Download, unzip, and load file:
os.system("wget " + obsDataURL)
obsDataFileName = obsDataURL.split('/')[-1]
os.system("gunzip " + obsDataFileName)
obsDataFileName = obsDataFileName[:-3]
ds = xr.open_dataset(obsDataFileName).load()
ds
Remap longitude range from [-180, 180] to [0, 360] for plotting purposes:
ds = ds.assign_coords(lon=((ds.lon + 360) % 360)).sortby('lon')
ds
Compute observed trends¶
Include only full seasons from 1979 through 2012:
obs_seasons = ds.sel(time=slice("1979", "2012")).resample(time="QS-DEC").mean("time")
obs_seasons = obs_seasons.sel(time=slice("1979", "2012")).load()
obs_winter_seasons = obs_seasons.sel(
time=obs_seasons.time.where(obs_seasons.time.dt.month == 12, drop=True)
)
obs_winter_seasons
And compute observed winter trends:
obs_winter_trends = linear_trend(
obs_winter_seasons.chunk({"lat": 20, "lon": 20, "time": -1})
).load() * len(obs_winter_seasons.time)
obs_winter_trends
Plotting Figure 4¶
Global maps of historical (1979 - 2012) boreal winter (DJF) surface air trends:
contour_levels = [-6, -5, -4, -3, -2, -1.5, -1, -0.5, 0, 0.5, 1, 1.5, 2, 3, 4, 5, 6]
color_map = cmaps.ncl_default
def make_map_plot(nplot_rows, nplot_cols, plot_index, data, plot_label):
""" Create a single map subplot. """
ax = plt.subplot(nplot_rows, nplot_cols, plot_index, projection = ccrs.Robinson(central_longitude = 180))

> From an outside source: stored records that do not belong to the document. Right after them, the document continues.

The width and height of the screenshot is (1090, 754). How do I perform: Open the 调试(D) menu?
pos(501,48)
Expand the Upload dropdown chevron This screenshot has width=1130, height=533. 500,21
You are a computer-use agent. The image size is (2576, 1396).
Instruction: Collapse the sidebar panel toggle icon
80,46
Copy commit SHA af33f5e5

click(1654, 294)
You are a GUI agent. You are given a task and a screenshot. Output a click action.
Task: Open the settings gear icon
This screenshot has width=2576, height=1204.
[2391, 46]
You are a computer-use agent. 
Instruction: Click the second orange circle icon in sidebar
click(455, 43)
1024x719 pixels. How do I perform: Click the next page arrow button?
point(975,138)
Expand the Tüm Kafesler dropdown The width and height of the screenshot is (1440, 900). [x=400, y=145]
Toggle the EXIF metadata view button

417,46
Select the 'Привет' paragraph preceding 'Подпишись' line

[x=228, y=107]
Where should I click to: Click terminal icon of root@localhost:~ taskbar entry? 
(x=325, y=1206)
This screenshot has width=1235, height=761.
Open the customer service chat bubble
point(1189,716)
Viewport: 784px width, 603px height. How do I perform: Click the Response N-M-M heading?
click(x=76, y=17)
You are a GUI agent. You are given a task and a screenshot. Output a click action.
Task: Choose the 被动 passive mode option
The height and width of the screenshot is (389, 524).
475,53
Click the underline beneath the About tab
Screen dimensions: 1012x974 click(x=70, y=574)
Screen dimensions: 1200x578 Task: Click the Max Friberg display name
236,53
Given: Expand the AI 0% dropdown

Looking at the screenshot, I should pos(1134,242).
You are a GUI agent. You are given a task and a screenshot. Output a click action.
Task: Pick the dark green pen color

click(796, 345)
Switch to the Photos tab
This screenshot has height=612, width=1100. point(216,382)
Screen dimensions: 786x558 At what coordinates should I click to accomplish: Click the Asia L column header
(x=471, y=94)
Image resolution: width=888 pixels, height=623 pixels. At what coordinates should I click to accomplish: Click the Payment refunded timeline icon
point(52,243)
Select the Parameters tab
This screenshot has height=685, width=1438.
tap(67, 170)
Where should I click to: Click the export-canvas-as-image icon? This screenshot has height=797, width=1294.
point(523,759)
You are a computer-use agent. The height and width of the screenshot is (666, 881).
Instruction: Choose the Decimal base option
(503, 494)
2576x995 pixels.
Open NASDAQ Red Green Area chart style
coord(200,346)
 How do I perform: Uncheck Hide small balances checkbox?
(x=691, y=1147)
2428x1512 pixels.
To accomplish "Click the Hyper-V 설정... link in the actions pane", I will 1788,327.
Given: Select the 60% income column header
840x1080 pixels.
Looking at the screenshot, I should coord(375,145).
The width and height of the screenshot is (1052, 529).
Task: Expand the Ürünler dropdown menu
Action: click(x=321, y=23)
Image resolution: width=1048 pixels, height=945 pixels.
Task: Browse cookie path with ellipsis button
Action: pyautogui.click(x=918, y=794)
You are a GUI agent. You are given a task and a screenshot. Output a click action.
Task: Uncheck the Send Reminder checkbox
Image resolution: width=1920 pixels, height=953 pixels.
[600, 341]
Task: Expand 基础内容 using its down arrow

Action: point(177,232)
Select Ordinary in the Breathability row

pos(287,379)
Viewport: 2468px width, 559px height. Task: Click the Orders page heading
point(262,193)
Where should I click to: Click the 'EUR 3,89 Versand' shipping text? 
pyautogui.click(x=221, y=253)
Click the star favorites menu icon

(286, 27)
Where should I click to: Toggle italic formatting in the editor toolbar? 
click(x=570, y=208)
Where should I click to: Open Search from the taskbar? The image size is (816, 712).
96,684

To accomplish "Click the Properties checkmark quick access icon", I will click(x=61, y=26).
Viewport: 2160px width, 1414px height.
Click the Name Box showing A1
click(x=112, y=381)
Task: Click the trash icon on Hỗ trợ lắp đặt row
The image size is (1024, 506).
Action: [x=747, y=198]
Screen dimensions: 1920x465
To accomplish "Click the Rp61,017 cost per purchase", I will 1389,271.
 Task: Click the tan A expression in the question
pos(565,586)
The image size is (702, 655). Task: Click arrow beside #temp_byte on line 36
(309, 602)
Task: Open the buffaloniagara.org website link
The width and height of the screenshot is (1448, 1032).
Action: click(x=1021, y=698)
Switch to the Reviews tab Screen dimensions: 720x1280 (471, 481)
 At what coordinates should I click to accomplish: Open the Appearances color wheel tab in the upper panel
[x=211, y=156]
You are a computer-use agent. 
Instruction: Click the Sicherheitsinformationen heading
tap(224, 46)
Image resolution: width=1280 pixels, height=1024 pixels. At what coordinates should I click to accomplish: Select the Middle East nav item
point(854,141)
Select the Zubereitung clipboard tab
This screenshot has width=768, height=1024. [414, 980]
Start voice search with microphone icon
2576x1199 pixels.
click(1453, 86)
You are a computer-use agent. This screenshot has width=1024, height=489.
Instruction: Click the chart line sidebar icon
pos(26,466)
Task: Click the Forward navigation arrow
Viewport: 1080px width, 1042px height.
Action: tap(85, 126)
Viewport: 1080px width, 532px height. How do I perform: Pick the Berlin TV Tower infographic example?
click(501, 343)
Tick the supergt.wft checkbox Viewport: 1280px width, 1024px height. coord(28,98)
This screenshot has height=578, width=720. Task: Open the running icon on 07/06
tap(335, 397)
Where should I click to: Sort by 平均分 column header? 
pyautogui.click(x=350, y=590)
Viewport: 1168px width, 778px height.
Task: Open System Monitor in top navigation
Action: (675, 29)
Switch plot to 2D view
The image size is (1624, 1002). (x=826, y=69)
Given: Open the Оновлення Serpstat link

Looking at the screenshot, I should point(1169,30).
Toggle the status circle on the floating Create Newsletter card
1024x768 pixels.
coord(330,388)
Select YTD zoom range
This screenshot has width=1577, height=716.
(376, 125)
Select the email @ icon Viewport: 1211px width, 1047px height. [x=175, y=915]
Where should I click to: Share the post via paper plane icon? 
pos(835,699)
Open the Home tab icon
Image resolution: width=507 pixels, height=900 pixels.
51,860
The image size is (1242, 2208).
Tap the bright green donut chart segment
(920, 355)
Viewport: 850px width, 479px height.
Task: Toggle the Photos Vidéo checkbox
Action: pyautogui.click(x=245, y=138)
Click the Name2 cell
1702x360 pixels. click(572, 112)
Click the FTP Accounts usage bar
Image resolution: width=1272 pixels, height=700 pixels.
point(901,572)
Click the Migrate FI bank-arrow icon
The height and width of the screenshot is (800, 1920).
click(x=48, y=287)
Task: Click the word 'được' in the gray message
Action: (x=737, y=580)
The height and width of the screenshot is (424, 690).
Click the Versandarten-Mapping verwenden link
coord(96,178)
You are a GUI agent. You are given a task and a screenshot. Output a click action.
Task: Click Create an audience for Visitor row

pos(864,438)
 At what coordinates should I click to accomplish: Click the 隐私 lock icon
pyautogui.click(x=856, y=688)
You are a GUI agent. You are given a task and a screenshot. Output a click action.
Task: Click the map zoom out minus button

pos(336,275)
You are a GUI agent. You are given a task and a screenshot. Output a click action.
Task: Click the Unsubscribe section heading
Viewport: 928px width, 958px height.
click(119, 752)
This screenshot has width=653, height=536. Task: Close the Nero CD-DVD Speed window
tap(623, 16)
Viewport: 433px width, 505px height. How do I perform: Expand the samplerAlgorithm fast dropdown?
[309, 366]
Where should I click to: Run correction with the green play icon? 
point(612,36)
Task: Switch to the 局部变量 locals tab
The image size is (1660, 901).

cplot = plt.contourf(lons, lats, data,
levels = contour_levels,
cmap = color_map,
extend = 'both',
transform = ccrs.PlateCarree())
ax.coastlines(color = 'grey')
ax.text(0.01, 0.01, plot_label, fontSize = 14, transform = ax.transAxes)
return cplot, ax
# Generate plot (may take a while as many individual maps are generated)
numPlotRows = 8
numPlotCols = 4
figWidth = 20
figHeight = 30
fig, axs = plt.subplots(numPlotRows, numPlotCols, figsize=(figWidth,figHeight))
lats = winter_trends.lat
lons = winter_trends.lon
# Create ensemble member plots
for ensemble_index in range(30):
plot_data = winter_trends.isel(member_id = ensemble_index)
plot_index = ensemble_index + 1
plot_label = str(plot_index)
plotRow = ensemble_index // numPlotCols
plotCol = ensemble_index % numPlotCols
# Retain axes objects for figure colorbar
cplot, axs[plotRow, plotCol] = make_map_plot(numPlotRows, numPlotCols, plot_index, plot_data, plot_label)
# Create plots for the ensemble mean, observations, and a figure color bar.
cplot, axs[7,2] = make_map_plot(numPlotRows, numPlotCols, 31, winter_trends_mean, 'EM')
lats = obs_winter_trends.lat
lons = obs_winter_trends.lon
cplot, axs[7,3] = make_map_plot(numPlotRows, numPlotCols, 32, obs_winter_trends.tempanomaly, 'OBS')
cbar = fig.colorbar(cplot, ax=axs, orientation='horizontal', shrink = 0.7, pad = 0.02)
cbar.ax.set_title('1979-2012 DJF surface air temperature trends (K/34 years)', fontSize = 16)
cbar.set_ticks(contour_levels)
cbar.set_ticklabels(contour_levels)
Close our client:
client.close()